NSAID Useage

This was previously a page on our website but we feel this is a more appropriate place to share.

I’ve been following several threads in an Ultra-marathon Medical Director’s email group and felt it was prudent to create a page here to post the summaries of the various discussions. I know as ultra-runners we’re a wildly independent bunch and don’t respond well to mandates from “think-tanks”, but I’m keeping this page tuned to information generated from physicians and others who are in the middle of the ultra-running world and trying to keep us all aware of the most recent medical findings surrounding our sport.

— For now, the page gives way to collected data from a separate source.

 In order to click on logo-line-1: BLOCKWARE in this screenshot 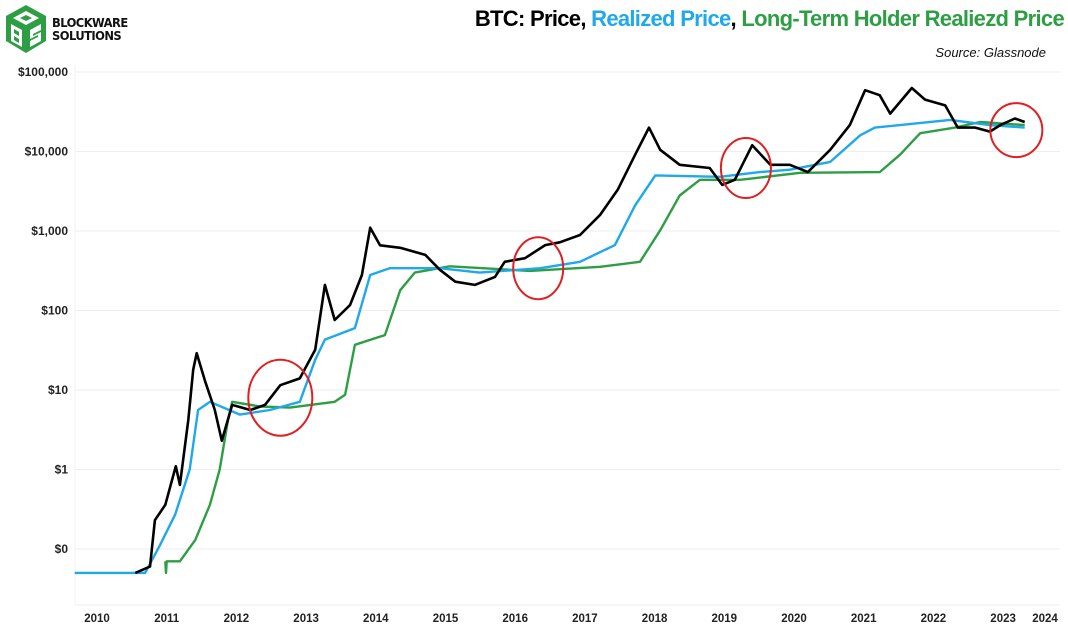, I will do `click(90, 22)`.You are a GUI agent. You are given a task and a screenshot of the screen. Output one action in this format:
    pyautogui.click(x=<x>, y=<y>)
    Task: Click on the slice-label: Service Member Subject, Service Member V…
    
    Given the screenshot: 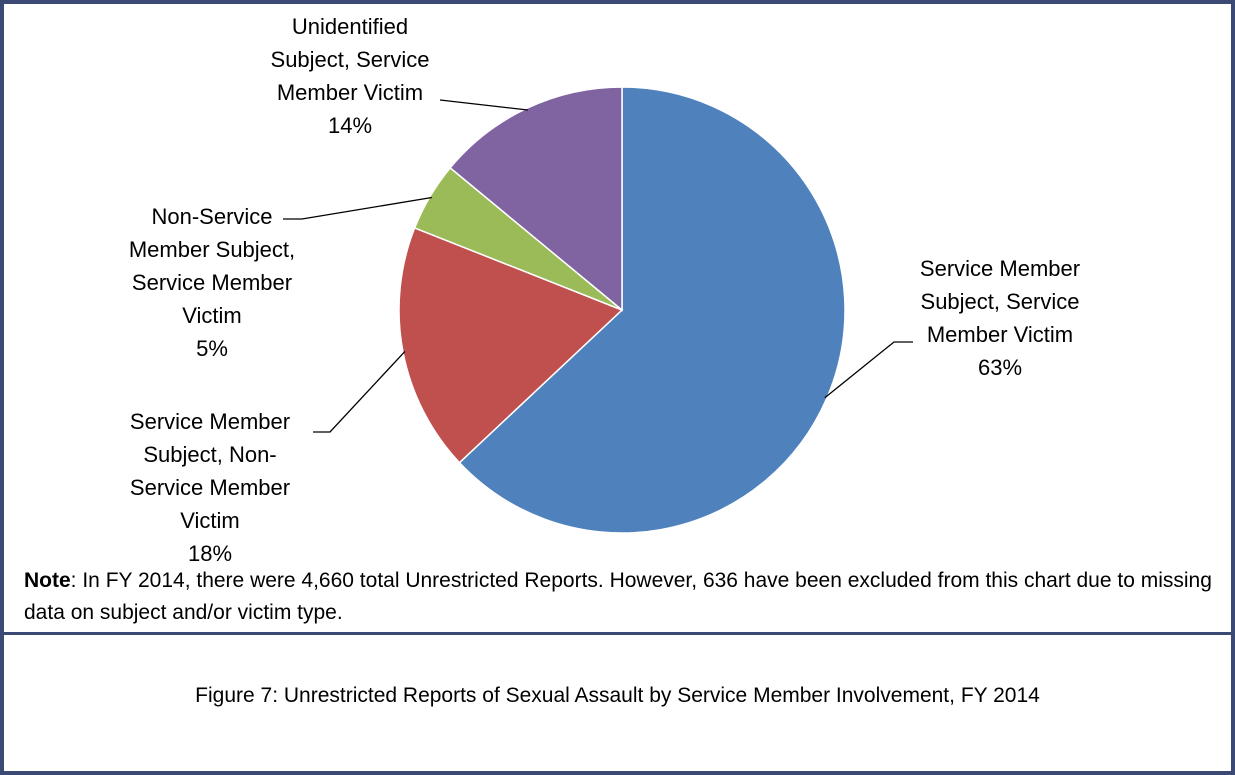 What is the action you would take?
    pyautogui.click(x=1000, y=318)
    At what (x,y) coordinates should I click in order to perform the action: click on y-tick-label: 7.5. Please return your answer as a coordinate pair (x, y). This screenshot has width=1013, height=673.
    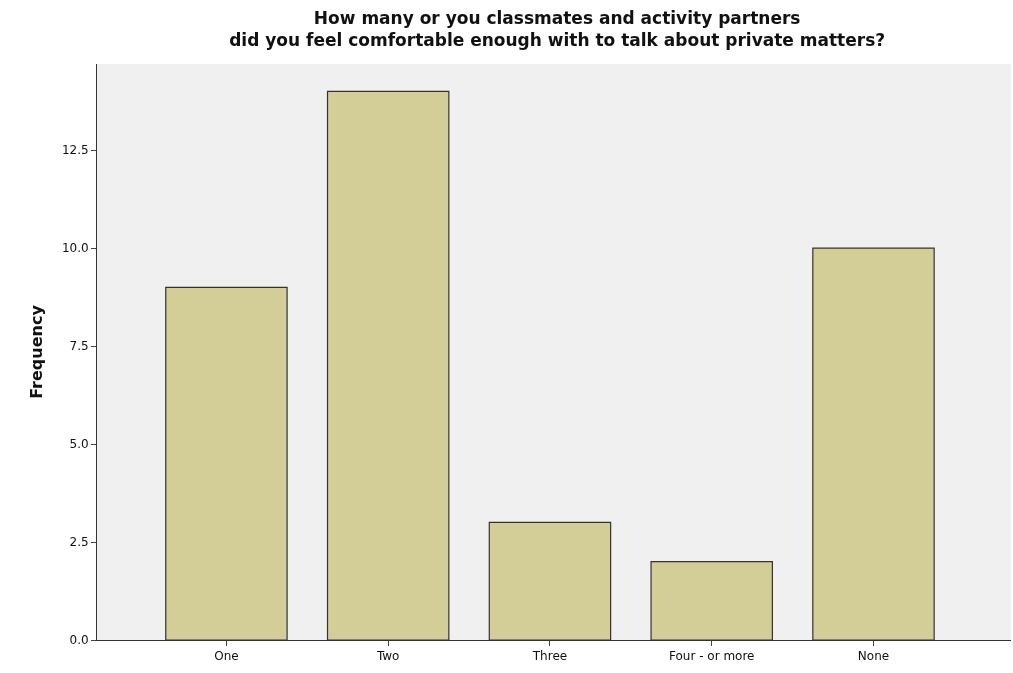
    Looking at the image, I should click on (79, 346).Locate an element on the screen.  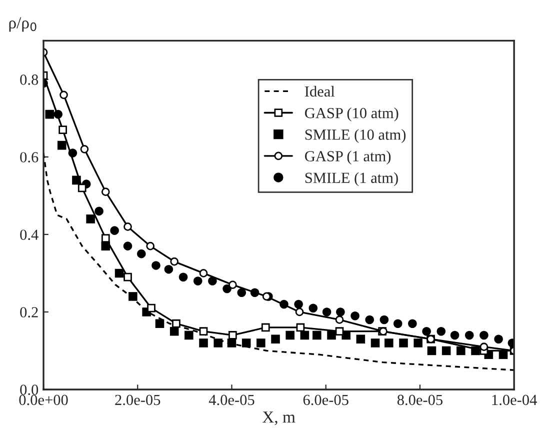
x-tick-label: 6.0e-05 is located at coordinates (326, 400).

One recent thread regarding NSAID use can be summarized in the following bullets:

  • The theoretical risks from NSAID use in this environment are clear, and so NSAIDs should not be made available by the race. 
  • Regardless of the grouping, if a drug inhibits prostaglandin it would be just as dangerous to kidney function.
  • Runner education about the concerns of NSAID use should continue. This should not be limited to education about use during a race, but also should include education about the risks from chronic use during times of injury.
  • Runners can easily carry their own drugs if they continue to desire to use them.  
  • Most race’s medical directors in the thread don’t believe there is any solid evidence that NSAIDs actually reduce pain. One of the physicians in the thread was only aware of one paper that looked at this (from a study at WSER), and they found no benefit in terms of pain relief of reduced delayed-onset muscle soreness.  
  • In a recent study (the paper is currently in review, and is expected to be presented at ACSM in 2012) at the 2011 WSER, post-race blood work was done on approximately half the finishers. Based on “injury” and “risk” criteria for acute kidney injury of blood creatinine 2.0 and 1.5 times estimated baseline, respectively, 4% met the criteria for injury and an additional 29-30% met the criteria for risk of injury. There was no statistical difference in the use of NSAIDs among the three groups (those with injury, those at risk, and those not meeting either criteria). The posting physician suspects that this finding just points out that factors in addition to NSAID use are often more important in the potential development of renal injury in ultra-marathon running – the so called “perfect storm.” The overall NSAID use was 34%. Interestingly, the use of NSAIDs was at 57% in 2009, so hopefully this represents some progress with educational efforts.
  • It was generally agreed that limited use (a few hundred milligrams per 24 hr period) of NSAIDs or Tylenol was not likely to cause health effects, but other factors endemic to ultra-running combined with increased use of either of these could compound to create health effects.
  • There is a small trend being discovered by some race medical directors indicating that narcotic use during events may also be occurring, which is completely contra-indicated and dangerous.